The CAP and the American Society for Colposcopy and Cervical Pathology joined in late 2010 with the goal of harmonizing terminology across the various lower anogenital body sites with evidence-based knowledge related to the biology of HPV-associated lesions and their clinical management.
Steering Committee chair Teresa Darragh, MD, and Steering Committee members Michael Henry, MD, and Timothy McCalmont, MD, presented the objectives and preliminary draft recommendations in a session at the CAP ’11 annual meeting last month. More than 75 percent of the attendees indicated they have experienced difficulty in understanding a pathology report from another institution or in communicating with clinicians about HPV-related precancerous lesions.
Through a systematic process, five working groups of more than 50 pathologists, dermatopathologists, clinicians, and surgeons have been reviewing the literature. Working groups have evaluated the various terminologies used for precancerous and early invasive stages of the lower anogenital tract across both genders (cervix, vagina, vulva, penis, scrotum, anus, and perianus) to first determine if they could be harmonized. Another work group has focused on the use of molecular markers to determine what biomarkers, if any, could be used to reduce interobserver variability in histopathology and offer predictive information.
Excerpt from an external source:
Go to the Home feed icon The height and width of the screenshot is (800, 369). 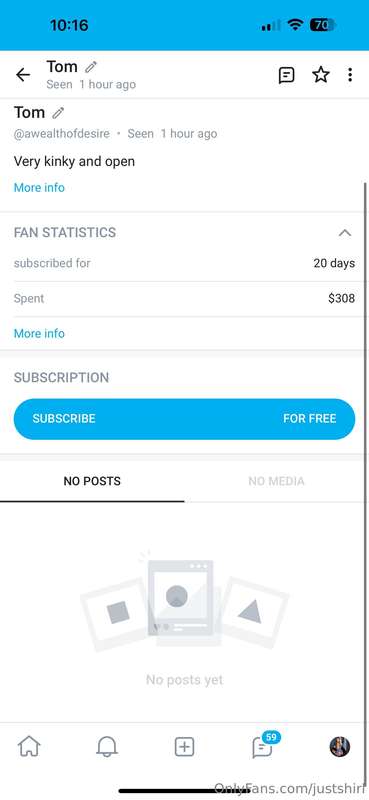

Yet another work group is focusing now on the clinical impact and implementation issues likely to come from recommended terminology changes.
The draft recommendations will propose that terminology reflect biology, assess risk, and guide management, and that terminology be unified across all body sites. To review the details and post your comments, visit www.asccp.org next month.
More than 40 participating organizations will vote on the final recommendations March 13–14, 2012 in San Francisco. Observers are welcome to attend.